## [MATERIAL]
* START *

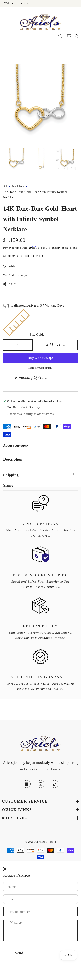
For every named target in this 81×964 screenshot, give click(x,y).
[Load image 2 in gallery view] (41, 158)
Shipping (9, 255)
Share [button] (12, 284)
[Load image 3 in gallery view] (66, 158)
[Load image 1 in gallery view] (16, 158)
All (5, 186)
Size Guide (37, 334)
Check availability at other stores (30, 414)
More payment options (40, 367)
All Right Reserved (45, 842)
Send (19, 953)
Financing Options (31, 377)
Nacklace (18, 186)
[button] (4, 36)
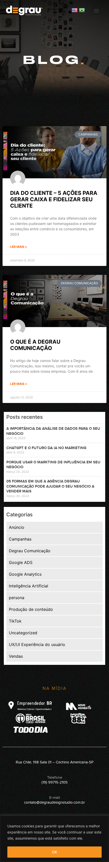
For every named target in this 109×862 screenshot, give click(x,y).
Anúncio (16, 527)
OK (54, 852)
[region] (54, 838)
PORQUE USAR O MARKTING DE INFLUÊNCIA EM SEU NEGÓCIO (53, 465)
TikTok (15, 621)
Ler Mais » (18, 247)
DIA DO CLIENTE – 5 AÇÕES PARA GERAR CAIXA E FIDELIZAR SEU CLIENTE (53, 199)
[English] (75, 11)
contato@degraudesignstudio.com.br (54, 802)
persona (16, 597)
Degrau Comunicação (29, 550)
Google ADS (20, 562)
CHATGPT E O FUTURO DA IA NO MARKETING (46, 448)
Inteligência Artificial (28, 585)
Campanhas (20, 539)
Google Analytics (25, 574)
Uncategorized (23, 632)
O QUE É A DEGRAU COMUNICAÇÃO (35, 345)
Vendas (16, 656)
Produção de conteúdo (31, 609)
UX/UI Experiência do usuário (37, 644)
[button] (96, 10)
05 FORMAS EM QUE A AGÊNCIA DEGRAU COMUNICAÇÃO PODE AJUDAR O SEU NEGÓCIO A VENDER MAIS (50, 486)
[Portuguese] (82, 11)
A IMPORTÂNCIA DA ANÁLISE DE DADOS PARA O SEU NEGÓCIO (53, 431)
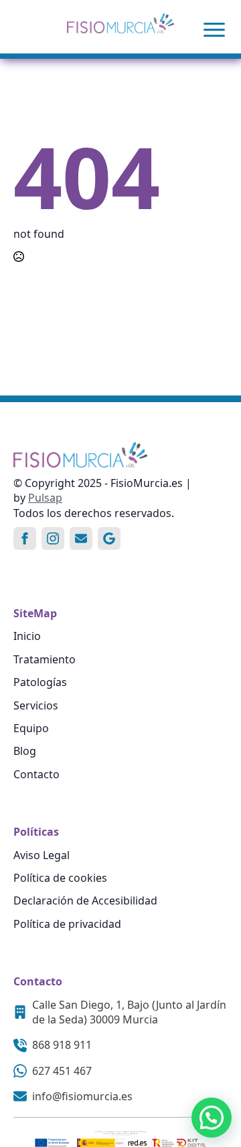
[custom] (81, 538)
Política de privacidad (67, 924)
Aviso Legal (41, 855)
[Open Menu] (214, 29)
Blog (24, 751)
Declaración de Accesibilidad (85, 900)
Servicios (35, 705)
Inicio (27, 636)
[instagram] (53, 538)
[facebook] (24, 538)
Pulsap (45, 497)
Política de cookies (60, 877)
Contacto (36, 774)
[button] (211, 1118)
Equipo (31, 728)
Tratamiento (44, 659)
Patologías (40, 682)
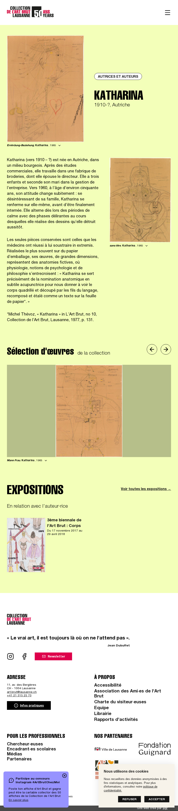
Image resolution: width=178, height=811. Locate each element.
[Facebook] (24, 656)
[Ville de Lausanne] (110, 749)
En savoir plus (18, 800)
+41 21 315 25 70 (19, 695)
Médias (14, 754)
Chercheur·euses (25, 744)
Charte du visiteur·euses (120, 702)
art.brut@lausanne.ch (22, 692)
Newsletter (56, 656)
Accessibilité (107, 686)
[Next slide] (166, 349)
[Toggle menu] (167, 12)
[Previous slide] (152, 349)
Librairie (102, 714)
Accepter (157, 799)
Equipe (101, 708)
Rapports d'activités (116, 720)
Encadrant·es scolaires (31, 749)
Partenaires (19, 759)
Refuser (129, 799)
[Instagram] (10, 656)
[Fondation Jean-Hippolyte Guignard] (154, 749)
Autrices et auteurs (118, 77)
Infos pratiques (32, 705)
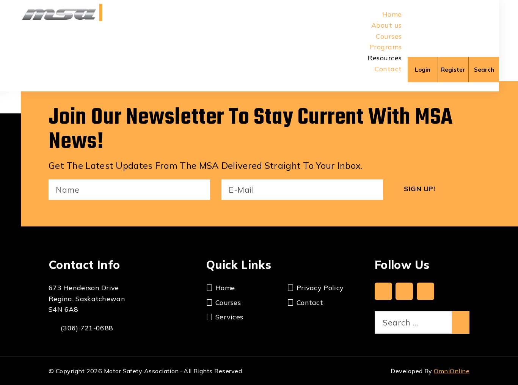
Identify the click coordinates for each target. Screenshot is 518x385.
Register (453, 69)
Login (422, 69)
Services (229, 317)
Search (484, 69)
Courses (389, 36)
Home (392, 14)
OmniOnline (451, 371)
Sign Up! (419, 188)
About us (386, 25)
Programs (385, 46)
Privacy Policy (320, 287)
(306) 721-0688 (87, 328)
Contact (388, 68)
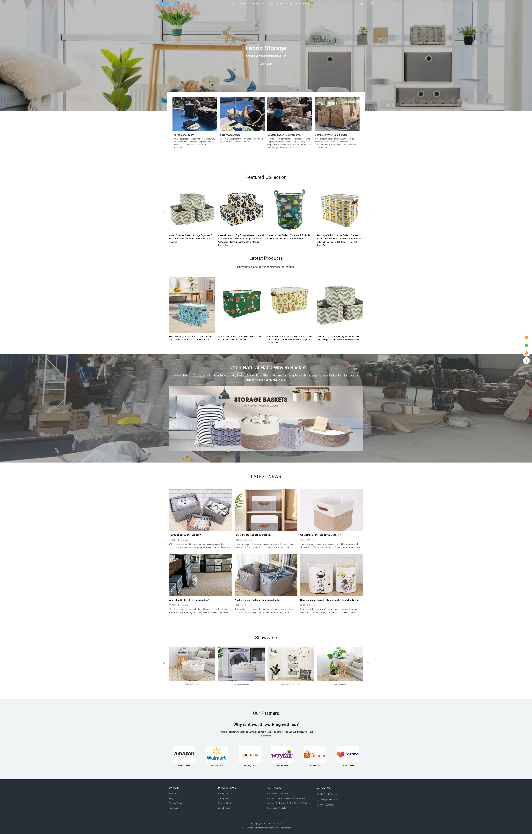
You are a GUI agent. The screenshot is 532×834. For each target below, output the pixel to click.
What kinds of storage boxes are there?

* END *

## [PROBLEM TO SOLVE]
Return every line above that contains the string "Política".

## [SOLUTION BELOW]
Política de privacidad (67, 924)
Política de cookies (60, 877)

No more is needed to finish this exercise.